Hasbro beat Wall Street analysts expectations, posting fourth-quarter revenue of $1.72 billion, up 4% from the year-earlier quarter.
Adjusting for items, earnings reached $1.27 a share, ahead of analysts’ consensus expectation for $1.14.
Gaming as a category posted a 27% rise in revenue to $561.2 million as the company continued to cope with the effects of the coronavirus. While the pandemic has decimated retail sales, it has also spurred a rise in stay-at-home activities like game playing and streaming, both areas of strength for Hasbro. Its stable of gaming brands includes Magic: The Gathering and Monopoly. An expanded line of games and toys related to eOne franchises Peppa Pig and PJ Masks is due out later in 2021.
Results reflect pro forma comparisons with 2019 given the acquisition of eOne, which closed at the end of 2019. Moving forward, quarterly comparisons will be apples-to-apples.
As a segment, eOne saw revenue drop 21% in 2020 to $956.5, which Hasbro blamed on production shutdowns and other Covid-19 issues. The company said it repaid $123 million of the debt it incurred in the eOne acquisition.

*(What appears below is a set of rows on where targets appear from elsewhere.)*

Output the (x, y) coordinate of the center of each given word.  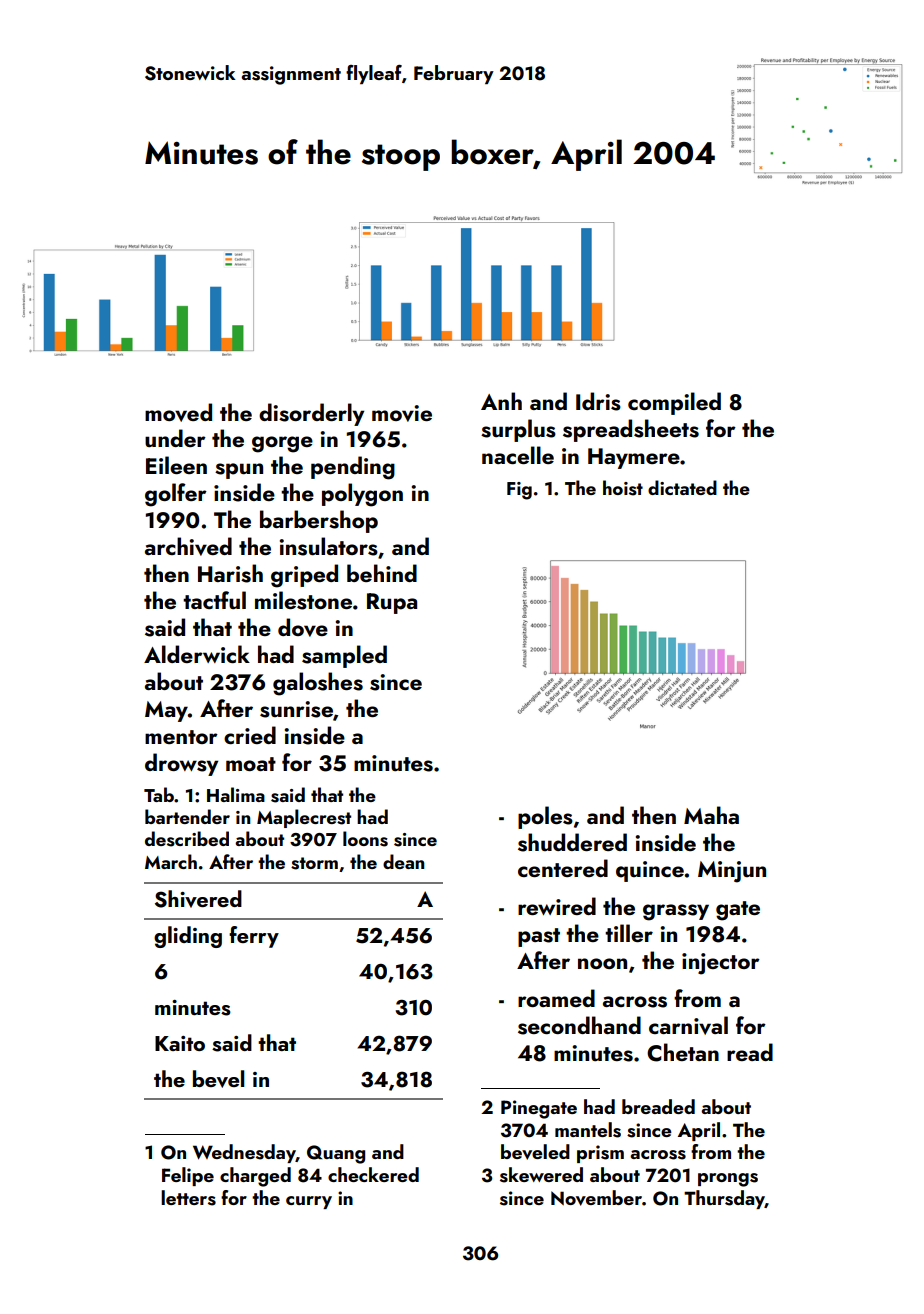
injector (721, 964)
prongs (728, 1180)
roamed (556, 998)
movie (402, 413)
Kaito (180, 1043)
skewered (541, 1175)
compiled (674, 403)
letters (188, 1198)
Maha (711, 815)
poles (545, 817)
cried (250, 735)
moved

“In 2020, we lived our purpose of making the world a better place for all children and all families. In what was a most challenging year, the global Hasbro team fully demonstrated its resilience, tenacity, creativity, flexibility, and empathy,” CEO Brian Goldner said in the earnings release. The company said global point-of-sale revenue increased in 2020 despite lockdowns and business restrictions in many parts of the world. TV and film revenue increased 20% from the year-earlier quarter, hitting $214.5 million.
On an earnings call with analysts, CFO Deborah Thomas said the company was “well on its way” to reaching its goal of $130 million in synergies with eOne by the end of 2022.